The Longest Shortest Time: It’s A Real Mother (four-part series): The story of Jane Swift, who campaigned for governor of Massachusetts while she was pregnant and gave birth while in office, made me want to call my mom and thank her for getting through any version of being a working mom in the 80’s. There’s also a story of a working class mom trying to make ends meet, of parents in Sweden living the dream of paid leave and still struggling, and of a company where babies come to work with their parents. There’s an episode on the elusive, unattainable “ideal worker,” and another on “the cliff” women can face professionally in a culture that’s not built for moms to flourish.
Note To Self: Taking The Lead: This four-part series from 2016 follows Rachael and Leslie, two Brooklyn moms who put everything on the line to try and get an app called Need Done off the ground from conception to prototype to trying to convince angel investors to give them millions. The glaring irony is that this app is designed to help parents with demanding professional lives manage and outsource tasks. The series ends with foreign policy analyst Anne-Marie Slaughter, author of the Atlantic article “Why Women Still Can’t Have It All,” and her husband, Princeton professor Andrew Moravscik, telling their family’s story with an honesty and hard-earned wisdom any parent will hear in their voices. 
3,2,1 iRelaunch: This podcast covers everything related to re-entering work after a career break. I love that they cover the emotional side of things, like an episode on not talking yourself out of opportunities and dealing with rejection, as well as the practical topics like how to talk about a career break in interviews and how to make your résumé stand out.

Hit Refresh: The Future is Flexible: Host Adda Birnir founded Skillcrush, an online tech-education company. I’ve taken their classes and love the availability of support and the curriculum’s challenge level and design. (And am totally gonna spruce up my WordPress site with my new skills if I ever stop listening to podcasts and cleaning up Play Doh). Adda interviews Annie Dean, co-founder of a company called Werk that helps companies attract, retain, and support talented women who want job flexibility. Today we drive on smooth, paved highways that cross the country, right? Well, they didn’t exist until the Federal Highway Act of 1956. Annie Dean is basically the Dwight Eisenhower of re-inventing work flexibility, and this podcast is so worth listening to.

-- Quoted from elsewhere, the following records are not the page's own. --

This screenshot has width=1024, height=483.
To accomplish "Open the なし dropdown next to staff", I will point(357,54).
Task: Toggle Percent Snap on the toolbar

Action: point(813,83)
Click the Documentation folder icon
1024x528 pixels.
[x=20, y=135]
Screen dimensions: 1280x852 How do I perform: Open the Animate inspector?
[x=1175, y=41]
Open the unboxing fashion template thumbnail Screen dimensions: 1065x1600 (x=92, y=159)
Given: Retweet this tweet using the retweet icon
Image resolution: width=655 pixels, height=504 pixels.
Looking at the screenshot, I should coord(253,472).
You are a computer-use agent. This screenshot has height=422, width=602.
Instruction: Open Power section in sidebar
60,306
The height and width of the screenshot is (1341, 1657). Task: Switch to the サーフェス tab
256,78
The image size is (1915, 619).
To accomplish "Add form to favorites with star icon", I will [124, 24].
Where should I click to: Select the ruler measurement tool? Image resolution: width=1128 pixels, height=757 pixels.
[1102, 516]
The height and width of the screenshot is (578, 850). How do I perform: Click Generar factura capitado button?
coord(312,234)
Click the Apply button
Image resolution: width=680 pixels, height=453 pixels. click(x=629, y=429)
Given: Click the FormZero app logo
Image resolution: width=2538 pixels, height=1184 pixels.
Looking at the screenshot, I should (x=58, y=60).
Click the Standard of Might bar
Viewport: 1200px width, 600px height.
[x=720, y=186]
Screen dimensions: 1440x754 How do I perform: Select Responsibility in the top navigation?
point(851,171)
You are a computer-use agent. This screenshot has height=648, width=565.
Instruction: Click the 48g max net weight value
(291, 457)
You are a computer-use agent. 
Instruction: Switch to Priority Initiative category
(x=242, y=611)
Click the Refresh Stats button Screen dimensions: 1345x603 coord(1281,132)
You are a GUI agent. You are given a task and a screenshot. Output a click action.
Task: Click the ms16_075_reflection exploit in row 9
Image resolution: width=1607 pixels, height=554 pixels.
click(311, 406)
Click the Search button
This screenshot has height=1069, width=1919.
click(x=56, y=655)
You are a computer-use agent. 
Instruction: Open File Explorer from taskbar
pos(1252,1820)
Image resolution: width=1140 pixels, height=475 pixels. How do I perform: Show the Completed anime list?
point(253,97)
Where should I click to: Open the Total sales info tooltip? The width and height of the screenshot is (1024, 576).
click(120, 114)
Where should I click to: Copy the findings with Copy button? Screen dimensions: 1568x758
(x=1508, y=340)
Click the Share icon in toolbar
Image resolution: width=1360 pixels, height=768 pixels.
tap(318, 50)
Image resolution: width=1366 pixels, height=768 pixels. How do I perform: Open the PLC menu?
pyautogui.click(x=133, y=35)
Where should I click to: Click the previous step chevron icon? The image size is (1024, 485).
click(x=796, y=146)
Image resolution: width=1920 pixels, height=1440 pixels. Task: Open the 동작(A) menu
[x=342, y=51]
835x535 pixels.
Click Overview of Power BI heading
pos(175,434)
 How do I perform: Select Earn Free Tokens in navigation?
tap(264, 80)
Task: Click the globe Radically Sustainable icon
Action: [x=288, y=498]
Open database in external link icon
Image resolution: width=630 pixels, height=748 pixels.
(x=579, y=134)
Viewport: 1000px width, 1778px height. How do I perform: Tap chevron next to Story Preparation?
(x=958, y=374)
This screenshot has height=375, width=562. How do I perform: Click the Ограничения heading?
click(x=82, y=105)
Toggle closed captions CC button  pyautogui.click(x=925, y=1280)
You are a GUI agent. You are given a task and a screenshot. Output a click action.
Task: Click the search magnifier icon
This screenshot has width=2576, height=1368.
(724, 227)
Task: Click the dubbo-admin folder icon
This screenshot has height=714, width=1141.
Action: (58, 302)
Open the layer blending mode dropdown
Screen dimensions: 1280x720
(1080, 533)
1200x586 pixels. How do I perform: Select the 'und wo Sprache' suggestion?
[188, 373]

Ali Wong on Fresh Air: There are a lot of (dumb) reasons there are not twenty Netflix specials with pregnant or recently postpartum lady comedians like Ali Wong telling jokes about the “savage rituals” of breastfeeding or how stay-at-home moms have it figured out because they get to take a shit in their own bathroom in peace, and it’s not because those things aren’t as gross and funny as every dime-a-dozen dude making a dick joke.  I was laughing so hard hearing Wong talk about her expectations that nursing would be a “lily pad in a meadow and bunnies would gather at my feet while the fat-Hawaiian-man version of “Somewhere Over The Rainbow, ” versus the reality that it was more like  “Leonardo DiCaprio in The Revenant” that I almost forgot all about the wage gap!
Startup Pregnant: The women who tell their stories on this podcast are more type-a and corporate-career-oriented than me, but as I listened to host Sarah Peck do a few interviews it became so clear that whether she was interviewing entrepreneurs, CEO’s, or non-profit leaders, their deeply honest stories and struggles were the same as mine in every important way. The podcast operates on 10 “Core Values” that show up consistently in every episode, including “Work life balance is  a myth. There is fit and there is tension,” and “Culture change starts with stories.” I couldn’t agree more.